Summarize the account of growing up in Nashville in two sentences.

===== Text section

Growing up in Nashville definitely was a unique experience. Yes, I had many opportunities, even as a kid, that were “only in Nashville” experiences… Getting to sit in with legendary musicians who happen to be related to my friends… Going to clubs to hear live music even when I was only 16… Watching my friends on TV at the Grammy Awards… It was a cool and very strange youth that I got to live.
But growing up in Music City also presented unique challenges. For example… When I was 14, I decided that I wanted to be in the Worship Band for the high school gathering at my church. One Wednesday night, they put out the call for any musicians who wanted to get involved. After the service I, and about 20 other kids, waited in line to have the worship leader put our name on a list of musicians who were interested in trying out for the band.
I was REALLY pumped to get started, until I heard the worship leader talking to a kid in line in front of me. I heard the leader say “We already have too many drummers on the team, so we aren’t going to be doing any tryouts for drummers.”
Now in this moment I could’ve been crushed… Talk about an “only in Nashville” experience. My high school worship band has TOO MANY good drummers. But I didn’t grow up being taught to cut my losses and run when presented with a challenge. So I started working on a plan, and I worked on it fast…
I always believed in telling myself the right things in order to keep my motivation up, and my dreams big. In this situation I could’ve said “Well, I guess being a drummer at church just isn’t in the cards for me.” But did I say that to myself? NO!!!
I said to myself “How can I still make this happen?”. And here’s what I said to the worship leader:
“Hey Russell (the worship leader’s name), I know you’ve already got a bunch of great drummers. I’m a drummer too, but that’s not all I can play. I also play this instrument called a djembe, and it’s a super-cool percussion instrument that would fit right in with what you’re doing with the worship band.”
Keep in mind this was in the late 90’s and the djembe was about to become every bit as popular with worship bands as the cajon is today.
Russell replied “Great, bring it to practice next week…”

==========
===== Given information

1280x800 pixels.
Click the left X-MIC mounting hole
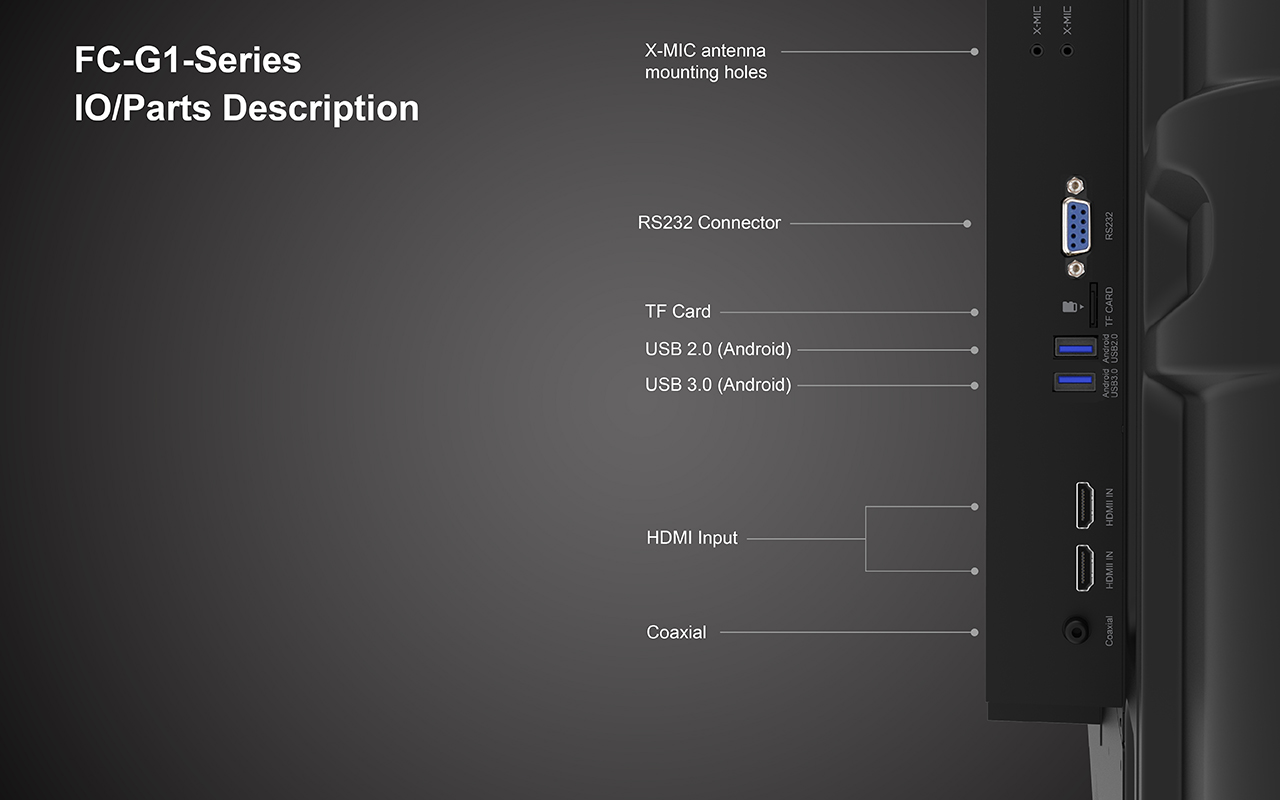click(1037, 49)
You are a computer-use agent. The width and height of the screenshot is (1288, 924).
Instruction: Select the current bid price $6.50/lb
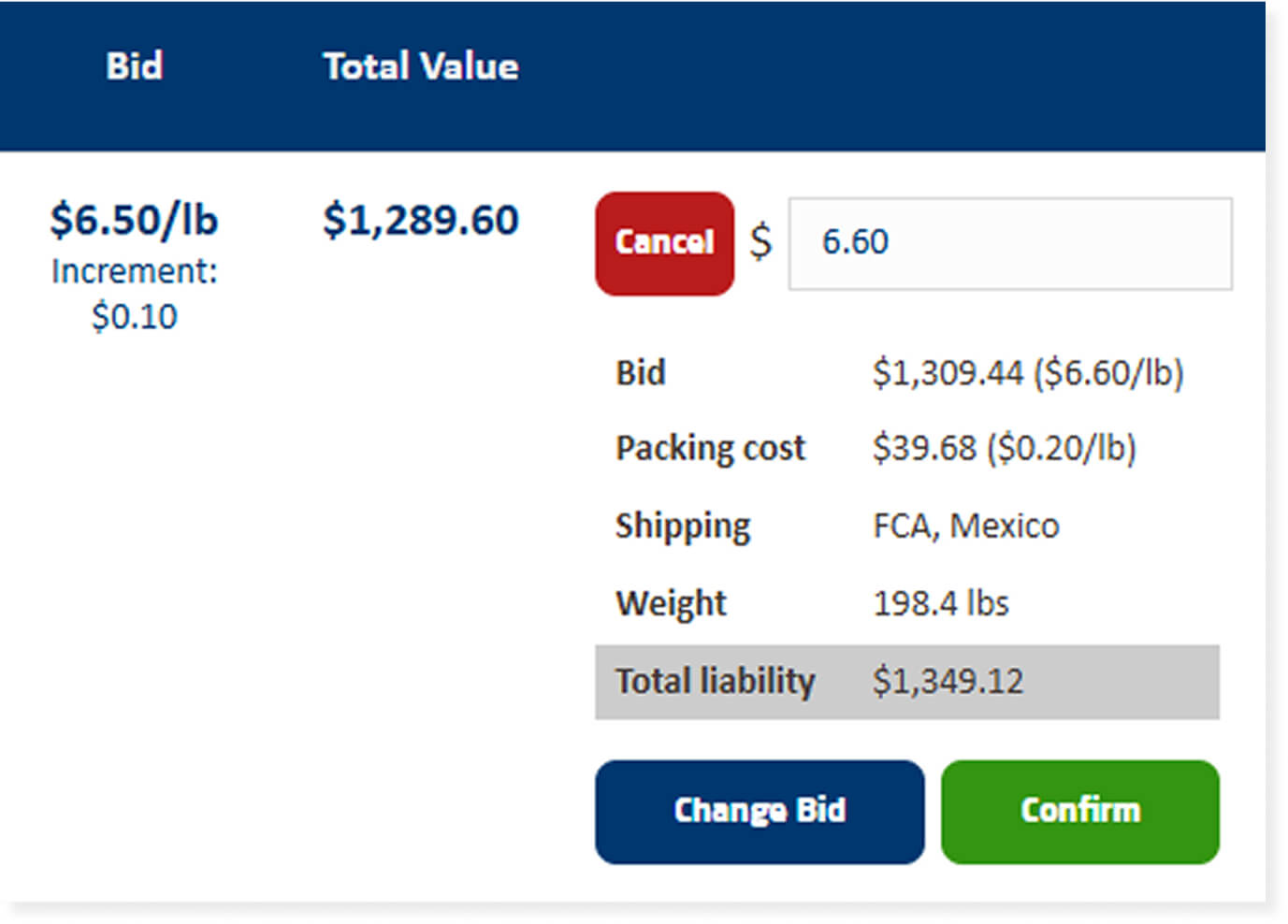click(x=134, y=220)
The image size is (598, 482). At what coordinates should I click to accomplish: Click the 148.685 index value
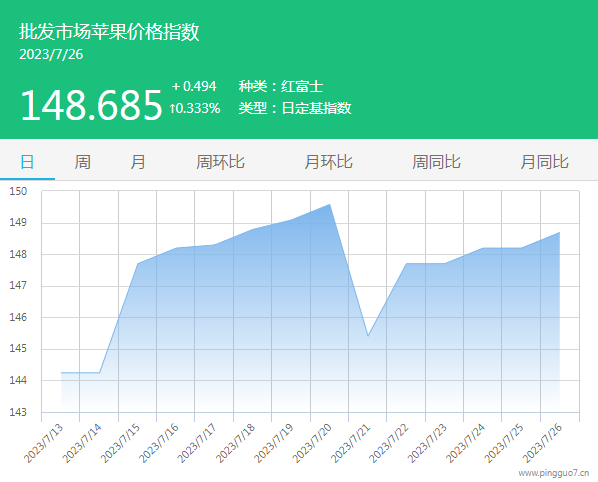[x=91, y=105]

==========

» **Full response**: The narrator describes growing up in Nashville as a unique experience that offered rare opportunities but also presented unusual challenges. At 14, on hearing that the church's high school worship band already had too many drummers to hold drummer tryouts, the narrator asked how to still make it happen and offered the worship leader, Russell, the djembe instead, and Russell replied with a request to bring it to practice the next week.